Reproduce the lines below verbatim, from the line containing "The image size is (1024, 708)." through the line containing "[1551, 125]", and nothing else.

------------------------------------------------------------

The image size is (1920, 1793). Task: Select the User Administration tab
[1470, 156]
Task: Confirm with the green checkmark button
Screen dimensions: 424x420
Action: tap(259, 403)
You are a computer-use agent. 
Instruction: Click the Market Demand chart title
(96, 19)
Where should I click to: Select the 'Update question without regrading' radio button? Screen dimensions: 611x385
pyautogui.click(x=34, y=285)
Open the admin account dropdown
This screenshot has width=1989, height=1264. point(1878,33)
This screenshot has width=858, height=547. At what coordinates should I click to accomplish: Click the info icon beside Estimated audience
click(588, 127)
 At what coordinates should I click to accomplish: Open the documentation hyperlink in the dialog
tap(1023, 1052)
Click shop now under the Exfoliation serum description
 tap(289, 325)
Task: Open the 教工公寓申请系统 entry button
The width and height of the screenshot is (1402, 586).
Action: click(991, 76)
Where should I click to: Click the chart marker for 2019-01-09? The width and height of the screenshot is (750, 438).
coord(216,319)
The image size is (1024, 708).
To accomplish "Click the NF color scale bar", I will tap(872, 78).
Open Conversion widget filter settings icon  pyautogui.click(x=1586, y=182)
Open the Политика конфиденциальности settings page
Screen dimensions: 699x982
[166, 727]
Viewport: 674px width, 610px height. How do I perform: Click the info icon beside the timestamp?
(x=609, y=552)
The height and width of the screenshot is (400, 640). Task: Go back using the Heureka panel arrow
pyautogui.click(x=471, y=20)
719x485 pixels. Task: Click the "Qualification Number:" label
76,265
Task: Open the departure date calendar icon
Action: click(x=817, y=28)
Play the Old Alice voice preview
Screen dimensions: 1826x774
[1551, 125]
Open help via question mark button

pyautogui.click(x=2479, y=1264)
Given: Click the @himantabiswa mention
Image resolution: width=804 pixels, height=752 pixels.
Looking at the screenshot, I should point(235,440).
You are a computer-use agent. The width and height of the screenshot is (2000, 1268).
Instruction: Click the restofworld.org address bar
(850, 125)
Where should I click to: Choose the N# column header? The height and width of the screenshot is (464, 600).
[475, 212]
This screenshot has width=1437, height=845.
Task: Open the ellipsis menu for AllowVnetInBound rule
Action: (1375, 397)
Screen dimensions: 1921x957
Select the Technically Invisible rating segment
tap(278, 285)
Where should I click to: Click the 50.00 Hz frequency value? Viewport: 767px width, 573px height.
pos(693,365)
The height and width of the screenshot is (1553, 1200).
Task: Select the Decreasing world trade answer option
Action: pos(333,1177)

------------------------------------------------------------

## FINISHED EXERCISE
The image size is (1024, 708).
To accomplish "Click the NF color scale bar", I will tap(872, 78).
Open Conversion widget filter settings icon  pyautogui.click(x=1586, y=182)
Open the Политика конфиденциальности settings page
Screen dimensions: 699x982
[166, 727]
Viewport: 674px width, 610px height. How do I perform: Click the info icon beside the timestamp?
(x=609, y=552)
The height and width of the screenshot is (400, 640). Task: Go back using the Heureka panel arrow
pyautogui.click(x=471, y=20)
719x485 pixels. Task: Click the "Qualification Number:" label
76,265
Task: Open the departure date calendar icon
Action: click(x=817, y=28)
Play the Old Alice voice preview
Screen dimensions: 1826x774
[1551, 125]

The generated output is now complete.